Berkeley DB XML: An Embedded XML Database

May 7, 2003

Berkeley DB XML is an open source, embedded XML database created by Sleepycat Software. It's built on top of Berkeley DB, a "key-value" database which provides record storage and transaction management. Unlike relational databases, which store data in relational tables, Berkeley DB XML is designed to store arbitrary trees of XML data. These can then be matched and retrieved, either as complete documents or as fragments, via the XML query language XPath.

Berkeley DB XML is written in C++, APIs for Berkeley DB XML exist for C/C++, Java, Perl, Python, and TCL, and more languages interfaces are currently under development.
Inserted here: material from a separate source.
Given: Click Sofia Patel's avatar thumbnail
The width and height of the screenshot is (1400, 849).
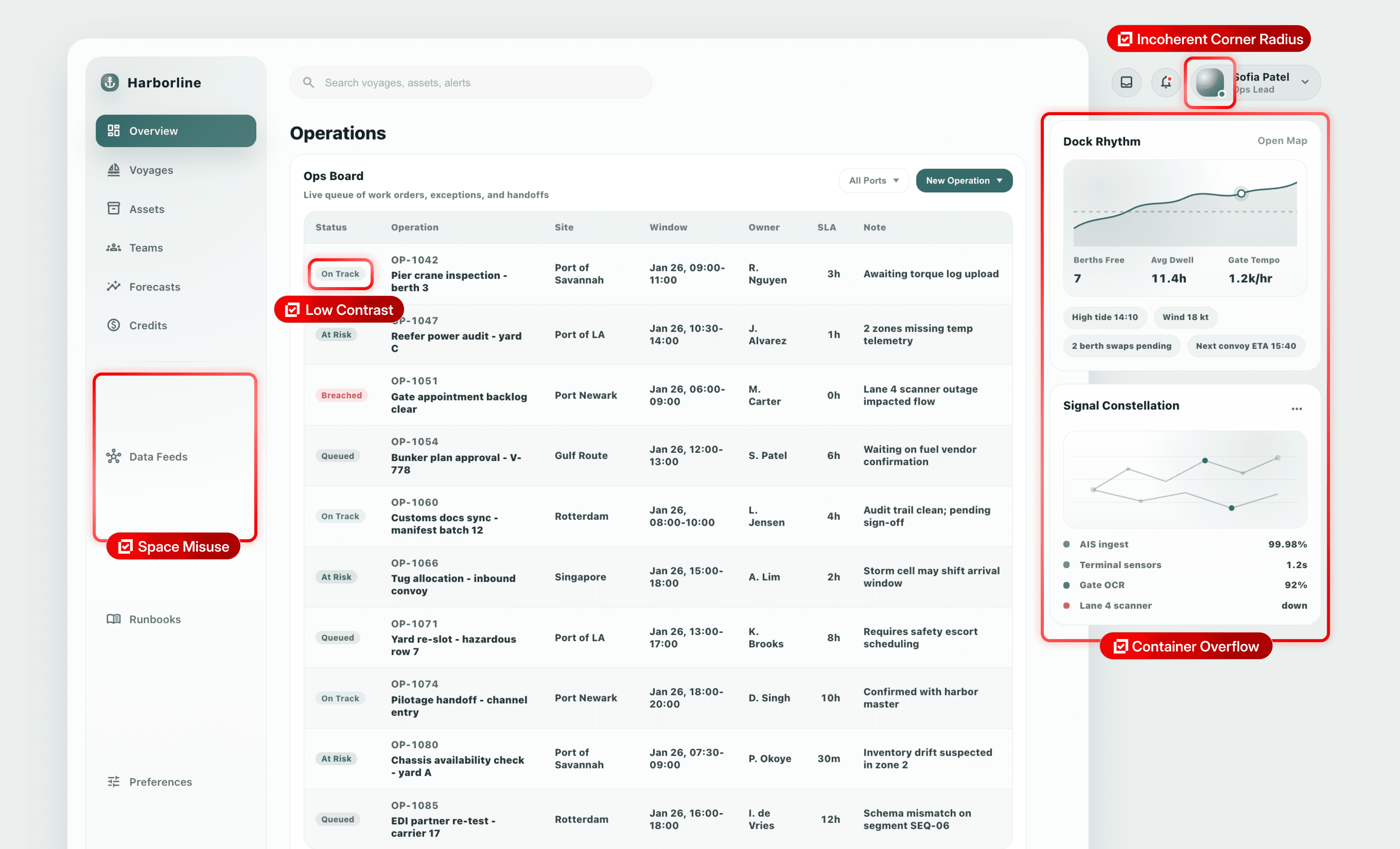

What is an XML Database Good For?

An XML database has several advantages over key-value, relational, and object-oriented databases:

XML data is dropped straight into the database; it does not need to be manipulated or extracted from a document in order to be stored.
When inserted into the database, most (in Berkeley DB XML, all) aspects of an XML document, including white space, are maintained exactly.
Queries return XML documents or fragments, which means that the hierarchical structure of XML information is maintained.

For the XML community, XML databases solve two specific problems:

It is prohibitively costly (in terms of memory and processor requirements) to build in-memory trees of very large documents and then query those trees. Anyone using XSLT or any DOM-aware application to process very large documents will run into this problem; a 100 megabyte file may require as much as 1.2 gigs of available memory. Berkeley DB XML can easily hold gigabytes of XML data, making it all easily addressable via XPath queries.
Accessing one part of a document, à la XInclude, usually requires parsing an entire XML document before the requested fragment can be returned. For small XML documents, this is not a problem, but for large documents transmitted over a network, it's a waste of bandwidth and processor time. An XML database like Berkeley DB XML can find arbitrary sections of a stored XML document without any parsing. Wrapped in a web service, Berkeley DB XML could easily be programmed to provide "remote XInclude" functions via HTTP, which means that a language like XSLT, using its document() call, could easily fetch chunks of XML from a network at minimal cost in bandwidth and processing time.

In general, XML databases allow programmers with XML data to quickly create data stores with that data, with the minimum of programming time required, and eliminate the need to convert XML into other data structures.

With several free and proprietary XML databases available, what is the specific advantage of Berkeley DB XML? According John Merrells, a developer for Berkeley DB XML, "Application developers currently have the choice of storing their XML in the filesystem or in a remote database system. DB XML offers benefits over both in terms of reliability and performance. And by offering our product as a library that is linked into the application, we provide a lot of configurability."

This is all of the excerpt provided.